Problem:
Show each line of the records below that contains the word "question".

Input data:
____
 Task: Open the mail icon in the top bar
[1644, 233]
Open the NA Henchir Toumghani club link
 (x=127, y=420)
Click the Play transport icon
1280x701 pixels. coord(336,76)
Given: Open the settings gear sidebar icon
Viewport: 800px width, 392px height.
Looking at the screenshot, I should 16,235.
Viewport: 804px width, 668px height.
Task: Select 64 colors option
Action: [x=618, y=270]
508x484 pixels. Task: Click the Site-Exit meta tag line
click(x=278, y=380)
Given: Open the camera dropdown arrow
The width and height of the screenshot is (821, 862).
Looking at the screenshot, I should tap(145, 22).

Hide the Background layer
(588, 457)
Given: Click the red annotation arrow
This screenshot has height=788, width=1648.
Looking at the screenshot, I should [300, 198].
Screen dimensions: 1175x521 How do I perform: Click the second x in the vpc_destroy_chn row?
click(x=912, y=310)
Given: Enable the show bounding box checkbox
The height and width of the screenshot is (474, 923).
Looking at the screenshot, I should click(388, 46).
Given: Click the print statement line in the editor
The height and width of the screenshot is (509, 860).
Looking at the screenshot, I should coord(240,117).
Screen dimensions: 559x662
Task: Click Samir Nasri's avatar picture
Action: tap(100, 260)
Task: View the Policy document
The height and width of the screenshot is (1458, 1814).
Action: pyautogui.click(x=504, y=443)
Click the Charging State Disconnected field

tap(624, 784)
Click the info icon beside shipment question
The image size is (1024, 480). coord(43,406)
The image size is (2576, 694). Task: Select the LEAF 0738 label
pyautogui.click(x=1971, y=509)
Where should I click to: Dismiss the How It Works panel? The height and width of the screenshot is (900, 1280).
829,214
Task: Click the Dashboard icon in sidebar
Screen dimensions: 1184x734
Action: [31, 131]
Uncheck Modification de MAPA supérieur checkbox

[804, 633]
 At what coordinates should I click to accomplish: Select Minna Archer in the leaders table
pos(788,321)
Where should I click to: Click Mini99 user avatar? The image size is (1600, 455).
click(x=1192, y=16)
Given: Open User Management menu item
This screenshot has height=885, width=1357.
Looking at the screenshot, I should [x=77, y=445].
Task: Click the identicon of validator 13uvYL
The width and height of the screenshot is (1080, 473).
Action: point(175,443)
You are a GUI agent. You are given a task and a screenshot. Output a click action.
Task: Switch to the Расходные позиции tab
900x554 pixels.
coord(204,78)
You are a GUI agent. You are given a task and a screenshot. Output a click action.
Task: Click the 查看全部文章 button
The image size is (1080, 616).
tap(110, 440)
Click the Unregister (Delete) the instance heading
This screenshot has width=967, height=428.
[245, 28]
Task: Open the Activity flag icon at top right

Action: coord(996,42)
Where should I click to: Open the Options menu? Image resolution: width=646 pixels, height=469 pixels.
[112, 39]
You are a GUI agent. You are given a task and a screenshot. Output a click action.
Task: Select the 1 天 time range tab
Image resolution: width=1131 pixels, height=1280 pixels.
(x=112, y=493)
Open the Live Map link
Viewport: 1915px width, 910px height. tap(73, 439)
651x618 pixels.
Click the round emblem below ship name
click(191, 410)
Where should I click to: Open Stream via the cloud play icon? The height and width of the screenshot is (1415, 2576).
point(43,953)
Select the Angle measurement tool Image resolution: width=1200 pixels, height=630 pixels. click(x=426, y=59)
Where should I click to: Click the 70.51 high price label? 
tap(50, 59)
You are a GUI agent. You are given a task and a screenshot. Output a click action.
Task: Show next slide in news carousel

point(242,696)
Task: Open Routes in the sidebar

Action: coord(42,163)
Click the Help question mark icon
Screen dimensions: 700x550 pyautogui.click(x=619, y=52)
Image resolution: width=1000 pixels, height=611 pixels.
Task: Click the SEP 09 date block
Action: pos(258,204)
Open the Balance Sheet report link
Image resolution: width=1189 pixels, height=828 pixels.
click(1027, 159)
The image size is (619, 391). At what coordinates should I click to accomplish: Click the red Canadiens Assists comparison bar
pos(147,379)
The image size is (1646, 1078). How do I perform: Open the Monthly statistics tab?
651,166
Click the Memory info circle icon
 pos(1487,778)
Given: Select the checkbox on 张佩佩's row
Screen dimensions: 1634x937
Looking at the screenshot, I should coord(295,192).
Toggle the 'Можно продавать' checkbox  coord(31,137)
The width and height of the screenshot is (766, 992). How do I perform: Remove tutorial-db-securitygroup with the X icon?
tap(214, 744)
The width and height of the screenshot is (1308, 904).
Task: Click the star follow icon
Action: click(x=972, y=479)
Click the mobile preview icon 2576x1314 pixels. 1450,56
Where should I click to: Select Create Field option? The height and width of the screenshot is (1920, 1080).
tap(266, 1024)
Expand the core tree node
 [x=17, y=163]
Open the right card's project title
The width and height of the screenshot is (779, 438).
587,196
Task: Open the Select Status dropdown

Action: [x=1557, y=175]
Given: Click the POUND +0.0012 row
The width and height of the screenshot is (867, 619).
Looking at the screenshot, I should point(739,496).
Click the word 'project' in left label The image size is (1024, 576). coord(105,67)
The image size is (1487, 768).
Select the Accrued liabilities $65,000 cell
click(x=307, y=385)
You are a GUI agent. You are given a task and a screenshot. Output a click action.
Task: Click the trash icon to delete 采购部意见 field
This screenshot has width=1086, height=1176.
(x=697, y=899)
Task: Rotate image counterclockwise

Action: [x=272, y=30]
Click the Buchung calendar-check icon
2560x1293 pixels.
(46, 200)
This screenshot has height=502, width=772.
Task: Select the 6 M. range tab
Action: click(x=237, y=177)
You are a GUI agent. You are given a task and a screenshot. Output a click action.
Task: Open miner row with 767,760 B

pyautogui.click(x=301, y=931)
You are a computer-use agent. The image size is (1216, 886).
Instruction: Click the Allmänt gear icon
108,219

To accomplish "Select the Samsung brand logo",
____
Solution:
Click the info icon beside shipment question
Click the Help question mark icon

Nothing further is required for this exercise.